For his part, the Wakir felt a growing satisfaction at the prospect of dealing a telling blow to the Tualaghi tribesmen. The nomads knew that he had no Bedullin trackers working with him and they were overconfident, as the bearded Ranger had explained. If he and his warriors were able to stage a surprise attack sometime in the next few days, the old enemy might not be so ready to raid in future with their apparent ability to disappear into the desert wasteland undermined. They would never know how he managed to track them across the desert and he would make sure the knowledge never reached them.
He was in some awe of the ability of the two northerners to read signs on the ground. They had shown him several times what they were looking for, and what they sighted: a faint indentation in a softer piece of sand; a slight scrape of a hoof on a piece of stony ground; a thread from a saddle blanket or robe caught on one of the ever-present scrubby bushes. Tiny signs that he would never notice. Yet their keen eyes read them as if the facts were written on the ground in large letters. He also reflected wryly on his willingness to ride off alone with them. He had been tempted to take one or two of his troops as well. But he rejected the notion. It was important, he felt, to show these men that he trusted them.
Gilan was swinging down from the saddle again and running a few paces ahead, staring down at the ground. His bay horse followed obediently behind him, saving him the time needed to run back and remount. The young Ranger reminded Selethen of a searching hound with his energy and eagerness to follow the trail of the Tualaghi.

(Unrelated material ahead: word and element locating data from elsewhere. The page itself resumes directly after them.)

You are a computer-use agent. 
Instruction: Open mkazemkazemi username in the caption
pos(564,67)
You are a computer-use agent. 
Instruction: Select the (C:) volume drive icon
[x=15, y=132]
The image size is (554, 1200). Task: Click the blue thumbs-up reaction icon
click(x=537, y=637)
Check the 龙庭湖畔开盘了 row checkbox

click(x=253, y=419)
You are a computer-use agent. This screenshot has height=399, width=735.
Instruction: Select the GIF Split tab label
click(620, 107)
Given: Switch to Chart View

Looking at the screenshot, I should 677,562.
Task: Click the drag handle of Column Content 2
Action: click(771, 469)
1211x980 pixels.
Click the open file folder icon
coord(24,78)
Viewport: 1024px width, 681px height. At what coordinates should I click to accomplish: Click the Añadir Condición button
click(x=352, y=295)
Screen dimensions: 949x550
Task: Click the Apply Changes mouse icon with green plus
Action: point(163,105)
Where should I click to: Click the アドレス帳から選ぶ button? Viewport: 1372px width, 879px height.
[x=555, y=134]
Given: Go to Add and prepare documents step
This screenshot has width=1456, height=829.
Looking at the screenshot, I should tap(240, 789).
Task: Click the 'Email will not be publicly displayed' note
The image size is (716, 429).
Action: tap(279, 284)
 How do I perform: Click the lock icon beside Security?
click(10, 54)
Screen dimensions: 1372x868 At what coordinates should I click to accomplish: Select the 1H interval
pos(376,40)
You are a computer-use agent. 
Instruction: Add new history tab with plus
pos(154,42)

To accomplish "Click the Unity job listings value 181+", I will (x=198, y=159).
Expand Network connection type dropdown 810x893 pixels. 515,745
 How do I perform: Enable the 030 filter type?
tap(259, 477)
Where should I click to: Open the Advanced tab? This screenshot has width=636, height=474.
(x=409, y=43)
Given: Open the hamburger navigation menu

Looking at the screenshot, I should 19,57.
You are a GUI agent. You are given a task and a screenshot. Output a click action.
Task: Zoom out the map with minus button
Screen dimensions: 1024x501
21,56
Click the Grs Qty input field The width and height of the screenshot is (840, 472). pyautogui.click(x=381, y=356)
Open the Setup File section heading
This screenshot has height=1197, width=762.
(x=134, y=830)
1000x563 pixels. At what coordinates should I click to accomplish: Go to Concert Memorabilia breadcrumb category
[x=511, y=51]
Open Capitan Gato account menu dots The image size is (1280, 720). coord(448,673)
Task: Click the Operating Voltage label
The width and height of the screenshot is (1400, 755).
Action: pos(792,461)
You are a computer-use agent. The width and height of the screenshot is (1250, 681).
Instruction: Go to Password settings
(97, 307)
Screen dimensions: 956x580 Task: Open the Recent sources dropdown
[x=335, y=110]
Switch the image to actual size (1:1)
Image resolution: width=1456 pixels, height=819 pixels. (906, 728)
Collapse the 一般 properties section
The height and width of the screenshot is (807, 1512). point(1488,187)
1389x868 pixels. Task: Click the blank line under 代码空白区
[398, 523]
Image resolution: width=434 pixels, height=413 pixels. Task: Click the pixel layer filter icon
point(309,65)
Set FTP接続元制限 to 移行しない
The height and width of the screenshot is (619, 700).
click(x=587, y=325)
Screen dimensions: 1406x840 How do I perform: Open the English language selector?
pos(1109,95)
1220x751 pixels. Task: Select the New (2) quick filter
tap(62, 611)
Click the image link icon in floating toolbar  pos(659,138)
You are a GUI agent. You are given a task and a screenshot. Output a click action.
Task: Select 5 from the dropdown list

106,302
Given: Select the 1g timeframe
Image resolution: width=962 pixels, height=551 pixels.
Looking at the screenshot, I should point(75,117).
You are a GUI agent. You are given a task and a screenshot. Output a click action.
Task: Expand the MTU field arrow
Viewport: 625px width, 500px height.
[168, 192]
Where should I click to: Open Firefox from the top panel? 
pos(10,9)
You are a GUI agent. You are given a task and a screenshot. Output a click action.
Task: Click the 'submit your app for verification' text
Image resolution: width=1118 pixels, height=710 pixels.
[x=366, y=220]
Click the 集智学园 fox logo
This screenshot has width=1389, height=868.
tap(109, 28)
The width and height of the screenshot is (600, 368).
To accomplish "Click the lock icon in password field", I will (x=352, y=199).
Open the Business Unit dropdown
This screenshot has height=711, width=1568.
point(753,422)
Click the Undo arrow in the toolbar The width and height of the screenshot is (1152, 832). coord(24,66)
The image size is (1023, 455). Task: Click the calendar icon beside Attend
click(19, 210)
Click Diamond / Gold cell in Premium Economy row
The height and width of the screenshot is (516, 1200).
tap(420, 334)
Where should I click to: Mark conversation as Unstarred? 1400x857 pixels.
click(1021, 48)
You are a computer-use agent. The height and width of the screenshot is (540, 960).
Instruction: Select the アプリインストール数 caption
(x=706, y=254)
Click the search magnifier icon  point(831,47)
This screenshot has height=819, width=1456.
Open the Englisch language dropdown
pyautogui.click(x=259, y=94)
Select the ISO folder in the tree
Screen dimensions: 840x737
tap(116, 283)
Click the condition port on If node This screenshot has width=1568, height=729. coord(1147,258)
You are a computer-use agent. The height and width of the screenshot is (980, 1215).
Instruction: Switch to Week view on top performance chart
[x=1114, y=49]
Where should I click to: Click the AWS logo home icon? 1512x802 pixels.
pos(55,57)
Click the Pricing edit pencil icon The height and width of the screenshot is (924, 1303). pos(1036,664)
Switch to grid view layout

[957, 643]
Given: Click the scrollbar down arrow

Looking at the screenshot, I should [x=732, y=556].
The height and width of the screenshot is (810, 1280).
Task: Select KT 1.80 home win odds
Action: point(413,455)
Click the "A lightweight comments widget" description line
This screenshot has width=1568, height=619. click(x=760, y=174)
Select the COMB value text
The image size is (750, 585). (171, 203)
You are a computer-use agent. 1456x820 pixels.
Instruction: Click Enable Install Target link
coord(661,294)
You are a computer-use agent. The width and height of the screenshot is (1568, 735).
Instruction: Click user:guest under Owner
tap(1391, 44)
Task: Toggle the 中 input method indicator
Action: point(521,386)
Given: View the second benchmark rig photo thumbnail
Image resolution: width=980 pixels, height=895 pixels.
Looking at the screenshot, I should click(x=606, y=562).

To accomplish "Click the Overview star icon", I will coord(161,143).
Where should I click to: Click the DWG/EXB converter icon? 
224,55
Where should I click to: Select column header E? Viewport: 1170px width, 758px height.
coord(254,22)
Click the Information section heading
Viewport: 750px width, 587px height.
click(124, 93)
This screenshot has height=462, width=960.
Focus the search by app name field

'This way,' he was calling, pointing slightly to the left, and the Arridi party swung their horses to follow the direction he had indicated.
***
After resting through the middle of the day, Selethen and the two Rangers moved ahead of the main party, having arranged to leave signs behind for the others to follow. At every change in direction, they would scrape a large arrow in the ground. Or, if the ground were too hard, they would form an arrow with stones and rocks.
After the first two hours, it was obvious that they were moving more quickly than Selethen's troopers. The small cloud of dust raised by the body of horsemen was barely visible on the horizon. Halt frowned thoughtfully as he studied it.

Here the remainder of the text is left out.